Backends can also turn an initializer function into a memcpy
function.
It's perfectly fine if code is suboptimal without -O.
You can simply express more with a function than with a symbol (a
symbol implies the function "memcpy(all)", whereas a function
could do that and more).
How would you express =void using a symbol in an object file?
> If the initializer optimizations depend on -O flags, it should
> also be possible to move the necessary steps in the backend
> into a different step which is executed even without
> optimization flags.

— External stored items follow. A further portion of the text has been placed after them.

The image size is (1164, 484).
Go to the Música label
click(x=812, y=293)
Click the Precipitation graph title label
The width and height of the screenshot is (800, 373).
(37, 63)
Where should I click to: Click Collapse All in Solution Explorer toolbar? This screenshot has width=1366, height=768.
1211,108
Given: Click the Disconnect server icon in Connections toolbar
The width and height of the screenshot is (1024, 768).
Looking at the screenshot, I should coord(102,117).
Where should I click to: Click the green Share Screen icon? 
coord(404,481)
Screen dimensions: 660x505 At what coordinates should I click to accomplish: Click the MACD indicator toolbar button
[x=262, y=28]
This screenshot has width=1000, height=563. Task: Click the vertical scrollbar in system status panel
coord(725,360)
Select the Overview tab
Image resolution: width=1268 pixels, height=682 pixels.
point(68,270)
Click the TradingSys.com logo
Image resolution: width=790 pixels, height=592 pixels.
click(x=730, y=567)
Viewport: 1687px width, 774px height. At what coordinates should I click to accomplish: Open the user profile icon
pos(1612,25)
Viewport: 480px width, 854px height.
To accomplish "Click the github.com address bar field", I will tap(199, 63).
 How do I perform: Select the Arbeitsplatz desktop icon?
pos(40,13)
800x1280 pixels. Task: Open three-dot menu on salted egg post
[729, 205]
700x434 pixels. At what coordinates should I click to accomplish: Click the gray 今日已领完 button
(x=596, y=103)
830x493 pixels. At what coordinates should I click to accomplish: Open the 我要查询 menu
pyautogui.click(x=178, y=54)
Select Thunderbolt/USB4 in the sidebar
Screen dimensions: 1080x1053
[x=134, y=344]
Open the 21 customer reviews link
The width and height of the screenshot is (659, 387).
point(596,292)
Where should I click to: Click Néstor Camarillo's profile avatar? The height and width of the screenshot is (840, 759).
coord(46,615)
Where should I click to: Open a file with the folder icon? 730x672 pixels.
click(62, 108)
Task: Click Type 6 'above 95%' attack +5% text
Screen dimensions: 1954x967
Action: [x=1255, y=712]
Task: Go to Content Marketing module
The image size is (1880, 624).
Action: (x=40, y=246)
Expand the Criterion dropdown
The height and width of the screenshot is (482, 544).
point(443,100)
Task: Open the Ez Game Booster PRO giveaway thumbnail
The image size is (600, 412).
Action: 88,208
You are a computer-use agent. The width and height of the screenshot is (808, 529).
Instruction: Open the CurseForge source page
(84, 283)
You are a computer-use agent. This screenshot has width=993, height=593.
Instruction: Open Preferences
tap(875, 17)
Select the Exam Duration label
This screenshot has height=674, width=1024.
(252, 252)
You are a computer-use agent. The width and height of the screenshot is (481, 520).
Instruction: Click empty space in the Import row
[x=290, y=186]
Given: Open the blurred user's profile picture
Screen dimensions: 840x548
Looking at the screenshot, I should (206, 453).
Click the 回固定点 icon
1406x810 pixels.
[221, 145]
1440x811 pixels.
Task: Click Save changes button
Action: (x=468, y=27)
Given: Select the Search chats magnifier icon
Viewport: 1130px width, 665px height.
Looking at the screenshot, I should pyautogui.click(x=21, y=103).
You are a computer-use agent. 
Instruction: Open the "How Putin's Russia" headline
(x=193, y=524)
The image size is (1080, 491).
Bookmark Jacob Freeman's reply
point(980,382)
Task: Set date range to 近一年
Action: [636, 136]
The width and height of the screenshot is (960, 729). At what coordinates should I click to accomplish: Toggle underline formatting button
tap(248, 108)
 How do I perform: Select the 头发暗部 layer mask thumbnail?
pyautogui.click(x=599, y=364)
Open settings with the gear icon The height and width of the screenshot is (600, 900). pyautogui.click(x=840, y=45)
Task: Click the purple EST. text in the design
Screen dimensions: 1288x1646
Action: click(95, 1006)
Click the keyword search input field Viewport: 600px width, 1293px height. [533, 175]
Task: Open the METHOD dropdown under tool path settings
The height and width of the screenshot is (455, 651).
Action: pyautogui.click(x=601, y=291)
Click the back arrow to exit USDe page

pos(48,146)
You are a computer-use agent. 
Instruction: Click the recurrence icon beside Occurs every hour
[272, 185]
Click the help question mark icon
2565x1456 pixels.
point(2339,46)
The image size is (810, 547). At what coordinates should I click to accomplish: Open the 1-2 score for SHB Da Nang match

Choosing to initialize using expressions
> vs. a symbol should not be an expensive step.
Actually, this does sound like an expensive analysis to me (e.g.
detecting the case of a large array with repetitive
initialization inside a struct with a few other members). But
maybe more practically, is it possible to enable/disable specific
optimization passes for individual functions with gcc backend at
-O0? (we can't with LLVM)
> I don't see how an initializer function would be more flexible
> than that. In fact, you could generate the initializer function
> in the backend if information about the initialization
> expression is always preserved. Constructing an initializer
> function earlier (in the frontend, or D user code) removes
> information about the target architecture (-Os, memory
> available, efficient addressing of local constant data, ...).
> Because of that, I think the backend is the best place to
> implement this and the frontend should just provide the symbol
> initializer expression.
I'm a little confused because your last sentence is exactly what
we currently do, with the terminology: frontend = dmd code that
outputs a semantically analyzed AST. Backend = DMD/GCC/LLVM
codegen. Possibly with "glue layer intermediate representation"
in-between.
What I thought is discussed in this thread, is that we move the
complexity out of the compilers (so out of current backends) into
druntime. For that, I think an initializer function is a good
solution (similar to emitting a constructor function, rather than
implementing that codegen inside the backend).